Extracted text Start Marker

Due to the way branches are organized, using /blocks does not really allow us to get a reliable snapshot due to a number of issues (there is no real relation between sequential block numbers and timestamps). Time-driven API does address most of the issues, but one. Consider a scenario where the time range intersects with the branch, but blocks on this branch are present outside of this time range as follows:

In this condition, for the time range t0 to t1, it is possible to identify blocks e,g,h as they are within the time range, but it is not possible to identify blocks b and c if the query is done in a simple linear t >= t0 && t < t1 manner. In order to obtain the full picture, the query should produce not only blocks within the range, but also branches that intersect this time range.

I am not quite sure of the best way to handle this in terms of database queries as doing this type of processing could be very costly. Having an additional auxiliary field such as acceptedBlockTimestamp would simplify the process and allow to calculate time intersections much easier since a single record (row) will contain both current and next block timestamps making it possible to filter such cases by block.timestamp < t0 && block.acceptedBlockTimestamp >= t1.

Time intersection processing would allow us to broaden the search scope, allowing us to collect blokcks d,f and i as well. (inclusion of blocks outside of the time range that are connected to blocks inside of the time range could be enabled via an additional API argument).

As you mentioned, it is difficult to get those blocks outside the time range without some complex querying or without adding more fields to blocks in the DB.

My opinion is that it's not really necessary at this point, and in some cases it is even not wanted because it can give off a misleading representation of the topology of the DAG.

To get block d you can get it by sequential get block calls with parentBlockHash(es) of e.

To get f and i we can later add a filter to get blocks query by parentBlockHashcontains=.

In my opinion, after discussing it a few times, it is unwanted for the reason mentioned above (misleading representation of the DAG) because you only show extensions on the slice of the DAG you have in some of it's breadth, while not necessarily through all of its breadth.

A better way to show what's beyond the cross section of the DAG currently displayed will be to get the next adjacent cross section (on either end).

Extracted text End Marker
Data provided Start Marker

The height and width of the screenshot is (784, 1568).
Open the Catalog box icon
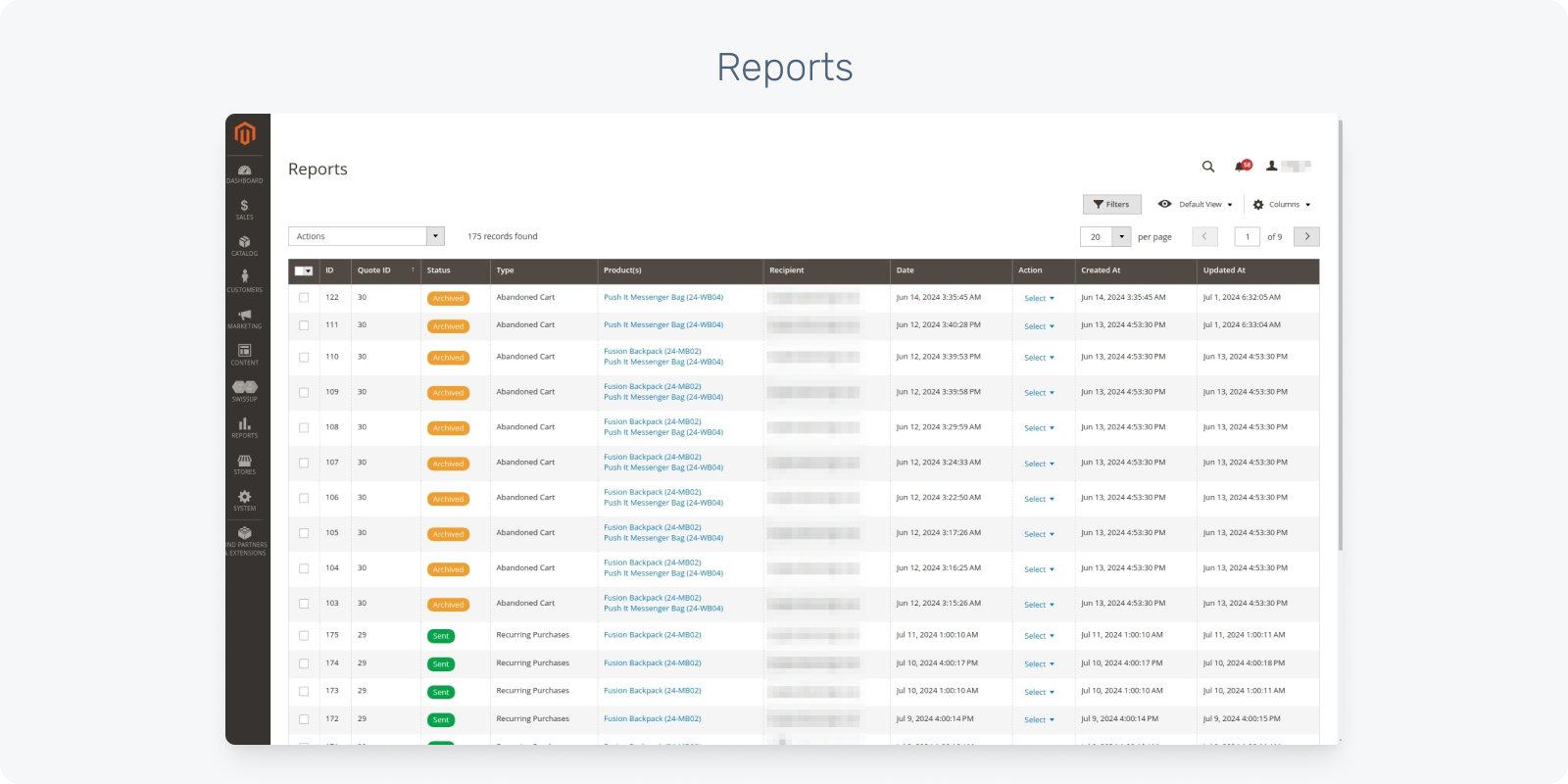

Data provided End Marker

▶ **Work to complete**:
1. Answer these from the thread on querying blocks by time range.
(a) Which blocks can be identified as lying within the time range t0 to t1?
(b) What auxiliary field is proposed to make time intersections easier to calculate?
(c) How can block d be obtained?
2. Render this sentence from the thread on querying blocks by time range in Spanish: "A better way to show what's beyond the cross section of the DAG currently displayed will be to get the next adjacent cross section (on either end)."
3. Extend the thread on querying blocks by time range, picking up after its final sentence.

▶ **Task results**:
1.
(a) Blocks e, g and h.
(b) acceptedBlockTimestamp.
(c) By sequential get block calls with parentBlockHash(es) of e.

2. Una mejor manera de mostrar lo que hay más allá de la sección transversal del DAG que se muestra actualmente será obtener la siguiente sección transversal adyacente (en cualquiera de los dos extremos).

3.
ey51 commented 4 years ago

I want to add on what I wrote earlier. What you'de first want to do is sign up for mqtt notifications on new blocks and on dag/selected-tip. Then you fetch a corss section of the dag using get blocks, e.g. latest X blocks or using some time filters. You might want to do sequential requests due to max page size.

The database inserts blocks by sequential id and it also orders them in the get blocks query by sequential id.

If you are getting blocks between t1 and t2 and say there are 500 blocks that answer that criteria, you would be able to get 100 blocks per request (assuming the page limit is 100). If you order them ascending, you will get the first 100, then you could either do another exact same call with skip 100, to get the next page, until you get to 500, or you could make the next call use the timestamp of the latest block you got in the current call as the startDate.

In each call, you will get a total that counts all the blocks that answer the filter criteria (startdate, enddate [and other criteria we may add according to request], but not skip).

If you get a new bigger total with the same time range, you know that there are new blocks in the time range. The new block will be at the end when you get by ascending order, because of how the database sorts them by db id sequentially.

If you get the blocks in descending order, and you use paging with skip, newly added blocks will be in the beginning, and you are going to skip them and then get an overlap of blocks in the next call - just so you are aware of this.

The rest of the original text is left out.